-- Start of Source --
I’m still progressing and have just clocked an Ironman PB of 9:37 on one of the hardest races there is (not that any ironman is ever easy!)


To summarise;

– Pleased with my performance, yes – I literally could not have given anything more out there.

– Content with it, no – I will keep pushing to be better and stronger, I know there is still much that can be done to improve.

The next big race for me will be Ironman UK in July. My favourite race and another opertunity to qualify for Kona. But for now, a few days rest!

A huge thank you to all my sponsors 
Moonlight Design, Tannus Tyres, Skechers Performance, HUUB, Active Training World, Your Town, Compressport, Boardman Bikes, Baker Pringle & Hatfield Cycles. 


2016 Blog Update with Race Reports

Let’s kick start this blog with what many call the Ironman blues, which turns out to be more of a pain in the backside than a poorly fitted Adamo! I had heard the phrase before but never experienced it until after Kona. I guess I’ve always had a goal to keep me protected against the ‘downs’ but after the massive hype and build up of the Ironman World championships; it really was a startling crash back down to reality. I felt deflated, and for the 1st time in years I didn’t have a clear goal to keep me driven. Thankfully I am a member of a fantastic triathlon team, Hoddesdon Tri club, and within a week of returning from the big island the atmosphere at the club had reignited my enthusiasm to train. For anyone reading this that trains alone and has experienced the dreaded Ironman blues then add this to the many reasons why you should definitely consider training with a group. At the time I did not have a goal for the oncoming season, but  just being out and doing what I enjoyed most with like minded people turned a tricky situation into one of the most relaxing and enjoyable ‘down times’ I can recall.
-- End of Source --
Set tasks:
• a. According to the blog excerpt, what is the writer's next big race, and when is it?
• b. Reproduce the passage of the blog excerpt starting with "The next big" and going on through "Pringle & Hatfield Cycles.".
-- Start of Dataset excerpts --
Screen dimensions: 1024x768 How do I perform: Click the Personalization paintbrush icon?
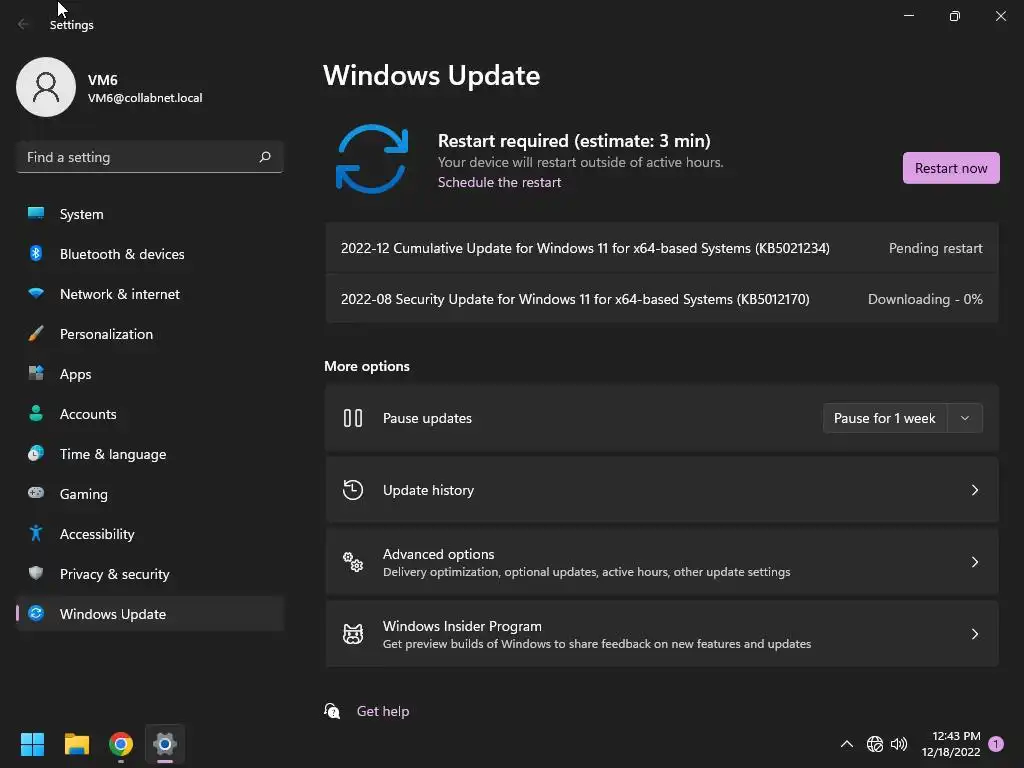(36, 334)
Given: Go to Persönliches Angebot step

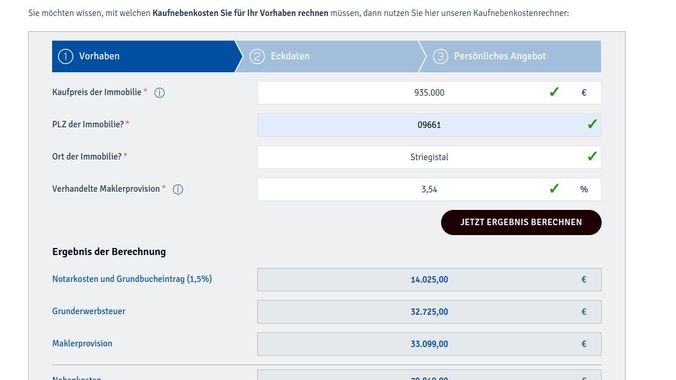Looking at the screenshot, I should tap(510, 57).
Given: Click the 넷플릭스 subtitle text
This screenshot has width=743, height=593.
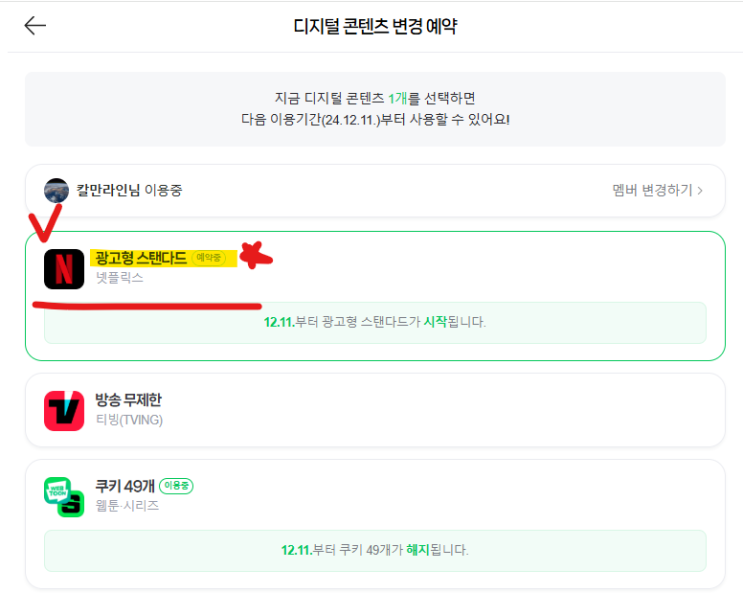Looking at the screenshot, I should (x=119, y=278).
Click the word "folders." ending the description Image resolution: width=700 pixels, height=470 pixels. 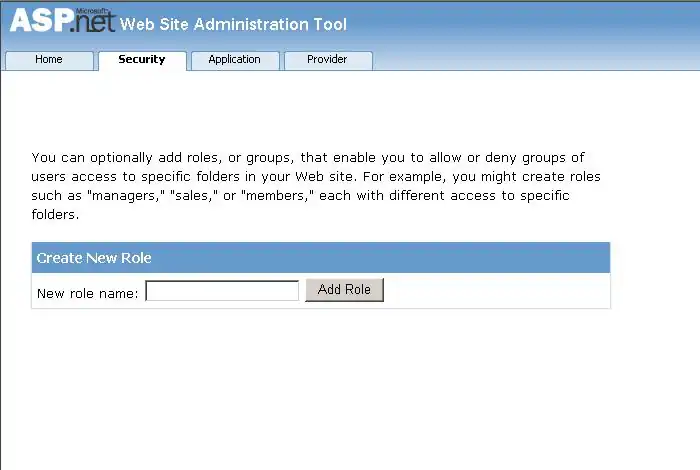55,214
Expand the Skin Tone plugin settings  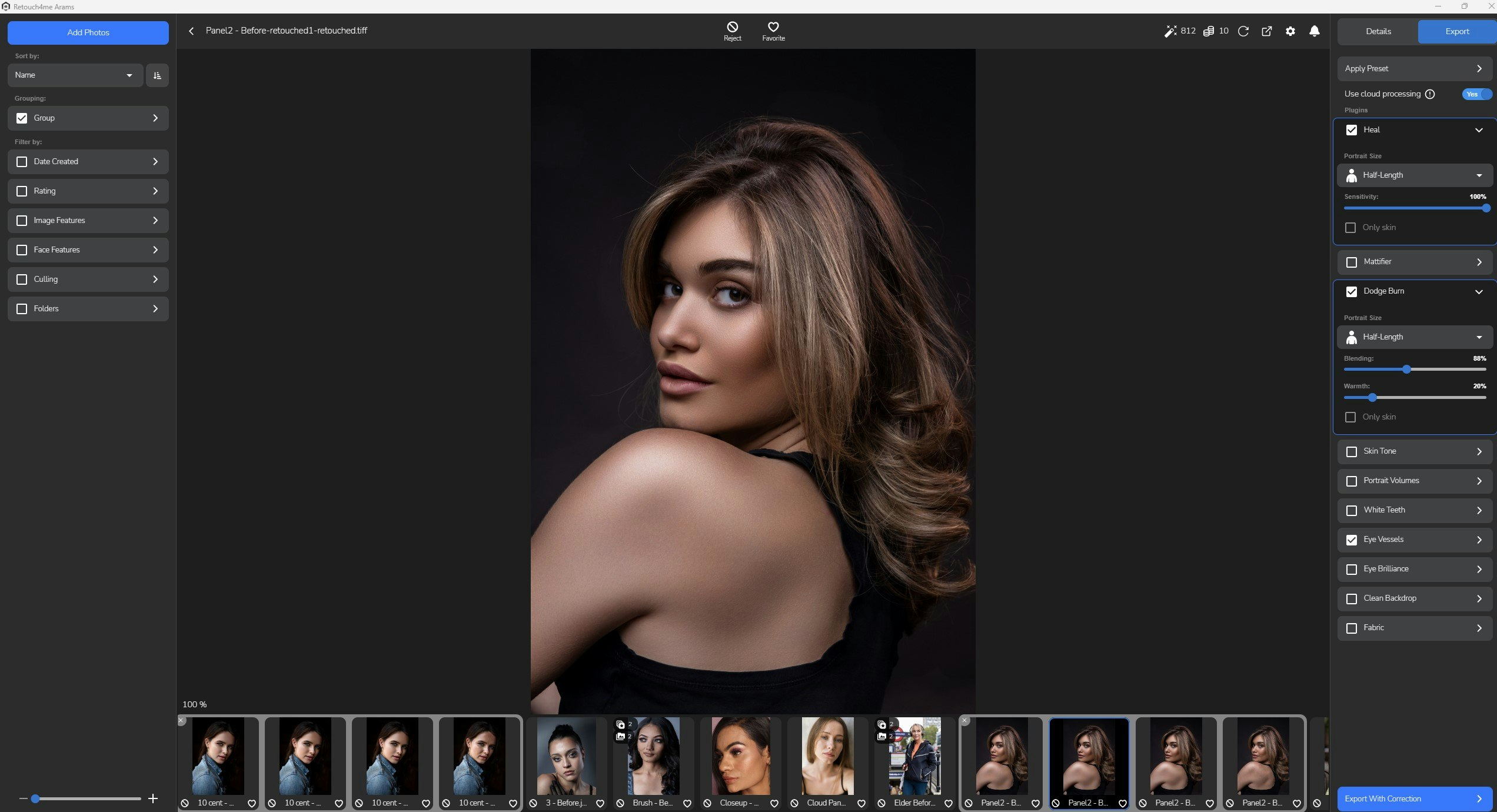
-- End of Dataset excerpts --
Outputs by task:
• a. Ironman UK, in July.

• b.
The next big race for me will be Ironman UK in July. My favourite race and another opertunity to qualify for Kona. But for now, a few days rest!

A huge thank you to all my sponsors 
Moonlight Design, Tannus Tyres, Skechers Performance, HUUB, Active Training World, Your Town, Compressport, Boardman Bikes, Baker Pringle & Hatfield Cycles.